A block of data
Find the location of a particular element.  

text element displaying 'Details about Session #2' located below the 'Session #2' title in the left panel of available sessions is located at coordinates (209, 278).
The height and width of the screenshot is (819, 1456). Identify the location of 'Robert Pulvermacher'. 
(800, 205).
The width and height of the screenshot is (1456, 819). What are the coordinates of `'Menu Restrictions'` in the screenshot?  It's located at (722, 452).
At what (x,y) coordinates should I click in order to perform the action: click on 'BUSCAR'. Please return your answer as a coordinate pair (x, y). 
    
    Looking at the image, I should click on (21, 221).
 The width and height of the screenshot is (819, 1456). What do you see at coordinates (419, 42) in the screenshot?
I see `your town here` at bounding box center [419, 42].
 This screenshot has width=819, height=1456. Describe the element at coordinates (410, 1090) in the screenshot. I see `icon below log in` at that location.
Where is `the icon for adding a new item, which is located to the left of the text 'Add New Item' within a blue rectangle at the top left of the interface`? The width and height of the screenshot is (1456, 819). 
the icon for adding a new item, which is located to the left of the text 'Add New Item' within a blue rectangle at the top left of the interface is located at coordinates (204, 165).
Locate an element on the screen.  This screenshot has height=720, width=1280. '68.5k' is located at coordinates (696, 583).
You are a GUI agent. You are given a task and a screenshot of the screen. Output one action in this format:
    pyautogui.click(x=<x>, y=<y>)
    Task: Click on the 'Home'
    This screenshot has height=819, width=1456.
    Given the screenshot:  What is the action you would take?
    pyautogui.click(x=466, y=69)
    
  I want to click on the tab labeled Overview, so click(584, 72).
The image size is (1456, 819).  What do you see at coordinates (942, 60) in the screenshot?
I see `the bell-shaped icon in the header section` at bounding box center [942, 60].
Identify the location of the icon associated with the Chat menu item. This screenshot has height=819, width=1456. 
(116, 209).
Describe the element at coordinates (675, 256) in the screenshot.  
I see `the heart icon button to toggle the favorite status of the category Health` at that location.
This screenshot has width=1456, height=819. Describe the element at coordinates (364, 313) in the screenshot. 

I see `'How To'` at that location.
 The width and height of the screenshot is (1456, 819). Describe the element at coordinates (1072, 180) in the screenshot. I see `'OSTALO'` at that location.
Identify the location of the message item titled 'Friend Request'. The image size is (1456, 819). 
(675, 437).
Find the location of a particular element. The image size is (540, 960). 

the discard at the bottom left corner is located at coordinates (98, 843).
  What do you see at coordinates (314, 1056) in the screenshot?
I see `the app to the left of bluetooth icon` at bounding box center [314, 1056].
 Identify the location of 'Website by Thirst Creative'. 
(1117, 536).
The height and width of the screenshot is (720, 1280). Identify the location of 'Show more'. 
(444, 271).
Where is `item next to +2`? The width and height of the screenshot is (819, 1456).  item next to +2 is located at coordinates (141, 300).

OBJECTIVE:
Please pull out each line above that contains the string "text" and copy it in full.

OUTPUT FOR THIS TASK:
text element displaying 'Details about Session #2' located below the 'Session #2' title in the left panel of available sessions is located at coordinates (209, 278).
Where is `the icon for adding a new item, which is located to the left of the text 'Add New Item' within a blue rectangle at the top left of the interface`? The width and height of the screenshot is (1456, 819). 
the icon for adding a new item, which is located to the left of the text 'Add New Item' within a blue rectangle at the top left of the interface is located at coordinates (204, 165).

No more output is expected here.